Monday, April 27, 2009

What Education Really means?



On a bright and sunny day, the six year old Shiuli jumped out of the school bus and ran into the arms of her Mother. She enthusiastically handed her Annual Report to her mother and said: “Mummy look, I will now go to class two (Standard/Level two of Primary School)! I am a big girl now!” Shiuli’s Mother kissed her and absorbed the contents of the Report Card. She looked at Shiuli and said, “Dear, you have stood second in your class, then who stood first in your class?” To this, Shiuli innocently replied, “Kakoli got No. One position, but Mummy, she has got only One while I have got Two and Madhavi has got Thirty, which is more than what I got, then why Teacher said that she cannot go to class two with us?”
Henceforth, it became an unwritten rule for Shiuli to mention her position in the class while handing her progress report to her Mother. It was yet another Final Examination Report declaration day and Shiuli was to collect report of her year-long progress in Sixth standard. She went to school with her friend Tulsi and her Mother. When Shiuli received her report card, she first checked was her rank in the class. She then hurried out of the school compound to find Tulsi’s Mother waiting for them, who smiled at Shiuli and took her in her arms. At this loving gesture Shiuli blurted out, “Mashi (Maternal Aunt), I have stood sixth in the class, I don’t know whether Mummy will be happy or not.” In reply Tulsi’s Mother held Shiuli close to her and reassuringly replied, “My dear daughter, you have cleared the exam and that’s all that matters, not the position you have attained in the class.”
While reminiscing her experience as a student Shiuli, who now is a mother of young girl herself, has these questions that she is still trying to answer: We are community beings but, does our marks and competition oriented education system help an individual to be fully aware of ones own potential and how to harness it to ones own benefit and that of the community? Is our education system geared up to prepare automatons and not enlightened individuals adequately prepared to co-exist in the society and not treat anyone and everyone as a contender one needs to compete with to improve ones own existence? Our Straight-jacketing form of education system begins the ordeal of tension and stress from our very childhood and the rat-race like existence that makes an individual prematurely burn out through undue stress and strain caused by the very misconception of “Struggle for Existence” and “Survival of the Fittest” within the community, when community animals like elephants, ants, lions et al have proved it wrong through their community existence where they co-exist and not out-perform each other within the community. Education system should be a prop or chains to fetter down an individual and smother his/her creative potential? Do the parents and teachers have to educate the children through comparative analysis and invariably fail to identify the true potential of a child?

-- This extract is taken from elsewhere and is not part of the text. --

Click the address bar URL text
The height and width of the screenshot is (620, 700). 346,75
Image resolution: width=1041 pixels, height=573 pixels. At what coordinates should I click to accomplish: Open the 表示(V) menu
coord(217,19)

Pramila Mohanty, who is a Computer Science Teacher in a High School in Orissa, narrated her experience as a teacher:
While helping the students of Class Nine and Ten with their Computer Project and Practical Evaluation as part of the Board Exams, she used to team them up with three students in each team. While teaming the students she used to keep above average, average and a slow learner in each team and make sure that none of them were good friends, so that it would be a chance for them to get to know each other too. She used to mark them on their intra-personal (within the team) and inter-personal (with other teams) skills and all the students were aware of it. The students were also aware of being graded on their performance, so the question of vying with each other for marks did not arise. The students were encouraged to pick up a topic for the computation project either from any of the subjects they were studying in school or from their everyday life or of any commercial scenario. No two teams could work on identical topics.

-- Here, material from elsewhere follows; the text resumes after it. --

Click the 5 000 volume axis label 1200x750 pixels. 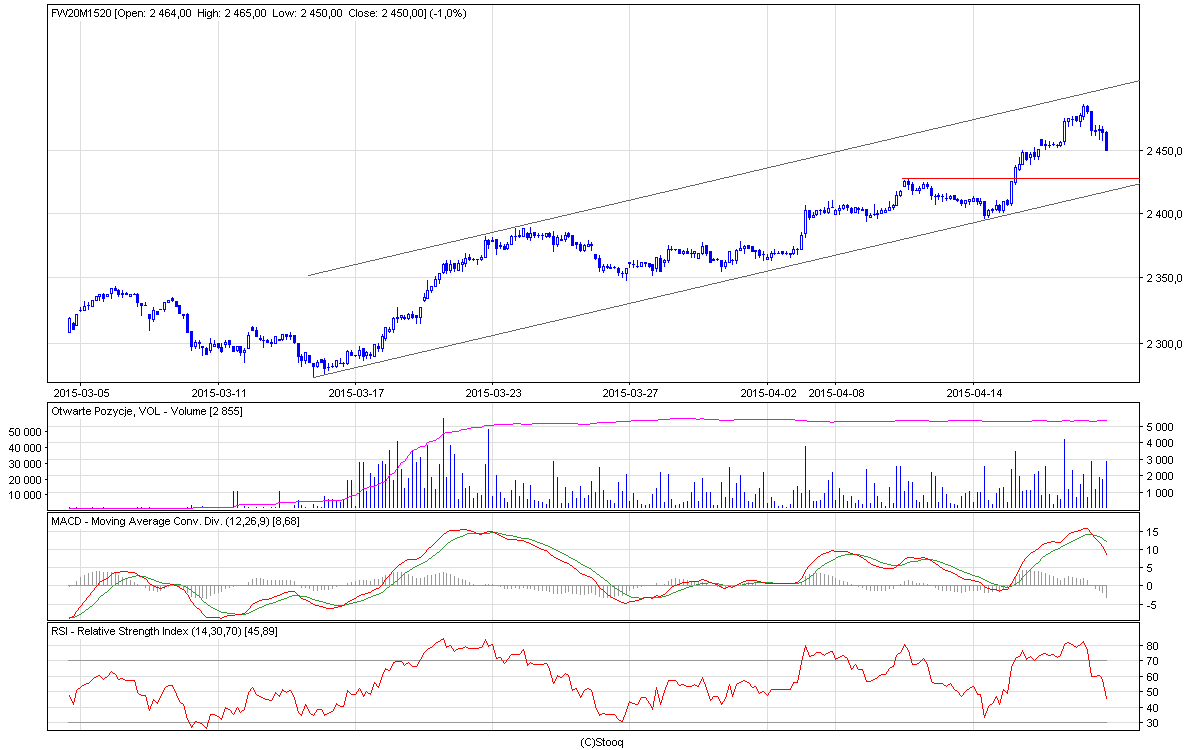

It was an external evaluation day for Class Ten students and just an hour before the arrival of the external Examiner, a team realised that it had lost the program code of its project it had saved on a computer system in the computer lab. Before Pramila could find a solution (of approaching the External Examiner, who had been handed over the floppy disk of the codes that were to be verified with the one in the computer systems allotted to the teams, and requesting for some more time to recover the code), all the students of the batch had already volunteered to type the code manually documented by the members of the team and then to compile it and hand it over to the team. The students achieved this herculean task within the hour of arrival of the Examiner!

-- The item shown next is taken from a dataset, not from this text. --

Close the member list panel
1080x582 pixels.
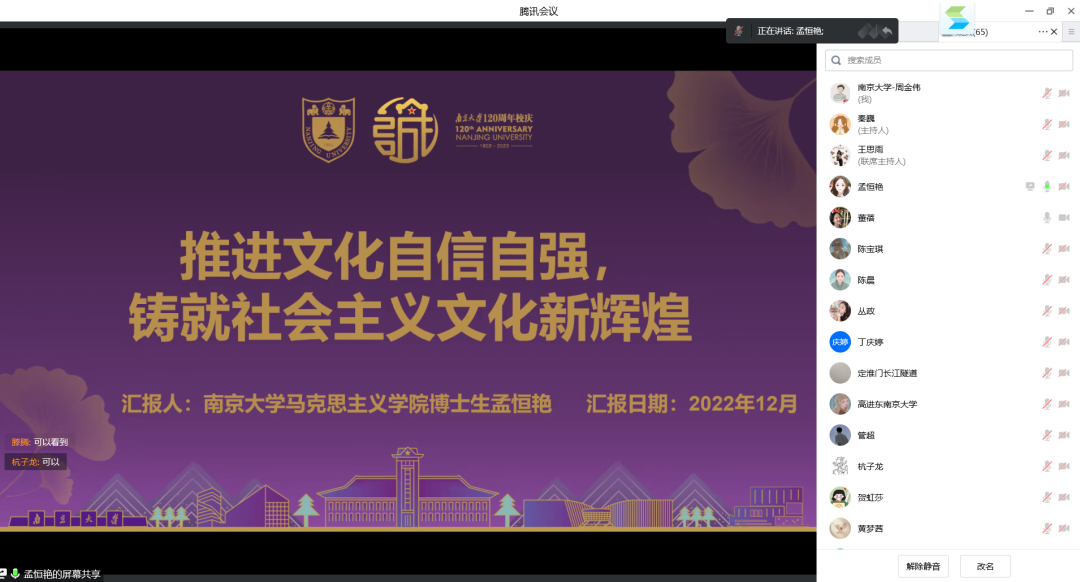(1054, 32)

Pramila too has the following questions in mind: Why do we have to have marks scoring system of education? Does it help us to know whether the one who has secured the highest marks in all the subjects has developed into a good human being too? We say that education means over all development of a human being but in the present system of education are we also giving due attention to the health (physical and mental) health of the students, their personality development? How well equipped is the education in developing the skill of an individual according to ones aptitude, that will eventually help one to develop into a successful professional? When will the education system help the parents to think out of the box and stop pressurizing their wards to become an engineer or a doctor, etc and allow her/him to pave their own path in life?